>>>
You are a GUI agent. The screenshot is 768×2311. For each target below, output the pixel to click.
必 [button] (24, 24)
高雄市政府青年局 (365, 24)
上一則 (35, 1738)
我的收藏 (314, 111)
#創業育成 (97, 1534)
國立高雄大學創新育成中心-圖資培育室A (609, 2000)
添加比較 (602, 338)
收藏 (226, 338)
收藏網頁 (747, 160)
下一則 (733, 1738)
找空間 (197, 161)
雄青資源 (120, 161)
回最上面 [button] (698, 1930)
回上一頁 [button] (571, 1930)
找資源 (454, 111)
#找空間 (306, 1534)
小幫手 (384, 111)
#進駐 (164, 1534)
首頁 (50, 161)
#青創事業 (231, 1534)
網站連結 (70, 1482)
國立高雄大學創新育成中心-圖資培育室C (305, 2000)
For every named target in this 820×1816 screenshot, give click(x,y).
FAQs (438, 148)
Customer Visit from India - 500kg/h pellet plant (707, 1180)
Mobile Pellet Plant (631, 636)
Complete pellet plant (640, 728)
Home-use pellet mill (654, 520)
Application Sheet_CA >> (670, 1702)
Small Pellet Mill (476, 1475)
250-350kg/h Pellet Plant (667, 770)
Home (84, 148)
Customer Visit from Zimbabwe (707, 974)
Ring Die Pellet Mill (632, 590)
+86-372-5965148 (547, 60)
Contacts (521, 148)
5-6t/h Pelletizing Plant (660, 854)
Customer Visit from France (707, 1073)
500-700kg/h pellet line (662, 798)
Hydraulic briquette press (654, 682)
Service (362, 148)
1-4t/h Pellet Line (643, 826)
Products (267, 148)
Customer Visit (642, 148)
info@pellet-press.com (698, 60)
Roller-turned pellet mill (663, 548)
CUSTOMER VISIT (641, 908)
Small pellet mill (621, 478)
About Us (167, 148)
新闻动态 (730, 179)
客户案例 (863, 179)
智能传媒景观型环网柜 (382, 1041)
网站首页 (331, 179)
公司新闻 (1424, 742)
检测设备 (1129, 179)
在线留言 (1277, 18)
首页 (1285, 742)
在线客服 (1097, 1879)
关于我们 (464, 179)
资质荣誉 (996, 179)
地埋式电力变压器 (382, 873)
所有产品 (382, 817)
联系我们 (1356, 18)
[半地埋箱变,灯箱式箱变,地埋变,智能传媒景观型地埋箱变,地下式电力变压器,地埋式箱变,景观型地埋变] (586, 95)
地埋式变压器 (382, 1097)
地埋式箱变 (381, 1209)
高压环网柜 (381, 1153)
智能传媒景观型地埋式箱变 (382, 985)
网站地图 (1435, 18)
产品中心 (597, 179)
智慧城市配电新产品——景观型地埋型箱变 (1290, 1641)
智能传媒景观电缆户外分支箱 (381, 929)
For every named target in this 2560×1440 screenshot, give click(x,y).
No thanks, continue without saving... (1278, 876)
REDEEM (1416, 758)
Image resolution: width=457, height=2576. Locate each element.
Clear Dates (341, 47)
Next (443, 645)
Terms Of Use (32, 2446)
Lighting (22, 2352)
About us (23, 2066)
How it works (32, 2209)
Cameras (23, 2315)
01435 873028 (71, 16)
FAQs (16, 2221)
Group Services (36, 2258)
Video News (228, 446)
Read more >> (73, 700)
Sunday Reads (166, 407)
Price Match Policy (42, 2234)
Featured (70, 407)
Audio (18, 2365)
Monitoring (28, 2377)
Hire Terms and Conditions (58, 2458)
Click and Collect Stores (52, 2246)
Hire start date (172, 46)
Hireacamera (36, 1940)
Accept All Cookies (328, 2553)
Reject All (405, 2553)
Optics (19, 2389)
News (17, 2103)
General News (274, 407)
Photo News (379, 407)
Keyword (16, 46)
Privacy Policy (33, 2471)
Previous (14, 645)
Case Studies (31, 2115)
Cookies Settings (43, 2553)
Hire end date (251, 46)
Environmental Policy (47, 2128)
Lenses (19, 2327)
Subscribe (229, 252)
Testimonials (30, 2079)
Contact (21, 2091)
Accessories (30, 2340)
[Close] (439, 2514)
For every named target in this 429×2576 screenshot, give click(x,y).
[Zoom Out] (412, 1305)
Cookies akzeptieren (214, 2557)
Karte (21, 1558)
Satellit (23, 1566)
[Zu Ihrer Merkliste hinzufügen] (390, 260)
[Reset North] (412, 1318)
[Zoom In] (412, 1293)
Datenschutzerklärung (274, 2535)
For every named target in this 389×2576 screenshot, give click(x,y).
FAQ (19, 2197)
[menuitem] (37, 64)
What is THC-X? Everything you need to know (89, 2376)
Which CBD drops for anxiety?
<<<
- THE PROBLEM -
Output each line exactly, from the first line of the data down to the line that contains "Service (362, 148)", both included.

- OUTPUT FOR THIS TASK -
You are a GUI agent. The screenshot is 768×2311. For each target below, output the pixel to click.
必 [button] (24, 24)
高雄市政府青年局 (365, 24)
上一則 (35, 1738)
我的收藏 (314, 111)
#創業育成 (97, 1534)
國立高雄大學創新育成中心-圖資培育室A (609, 2000)
添加比較 (602, 338)
收藏 (226, 338)
收藏網頁 (747, 160)
下一則 (733, 1738)
找空間 (197, 161)
雄青資源 (120, 161)
回最上面 [button] (698, 1930)
回上一頁 [button] (571, 1930)
找資源 (454, 111)
#找空間 (306, 1534)
小幫手 (384, 111)
#進駐 (164, 1534)
首頁 (50, 161)
#青創事業 (231, 1534)
網站連結 (70, 1482)
國立高雄大學創新育成中心-圖資培育室C (305, 2000)
For every named target in this 820×1816 screenshot, give click(x,y).
FAQs (438, 148)
Customer Visit from India - 500kg/h pellet plant (707, 1180)
Mobile Pellet Plant (631, 636)
Complete pellet plant (640, 728)
Home-use pellet mill (654, 520)
Application Sheet_CA >> (670, 1702)
Small Pellet Mill (476, 1475)
250-350kg/h Pellet Plant (667, 770)
Home (84, 148)
Customer Visit from Zimbabwe (707, 974)
Ring Die Pellet Mill (632, 590)
+86-372-5965148 (547, 60)
Contacts (521, 148)
5-6t/h Pelletizing Plant (660, 854)
Customer Visit from France (707, 1073)
500-700kg/h pellet line (662, 798)
Hydraulic briquette press (654, 682)
Service (362, 148)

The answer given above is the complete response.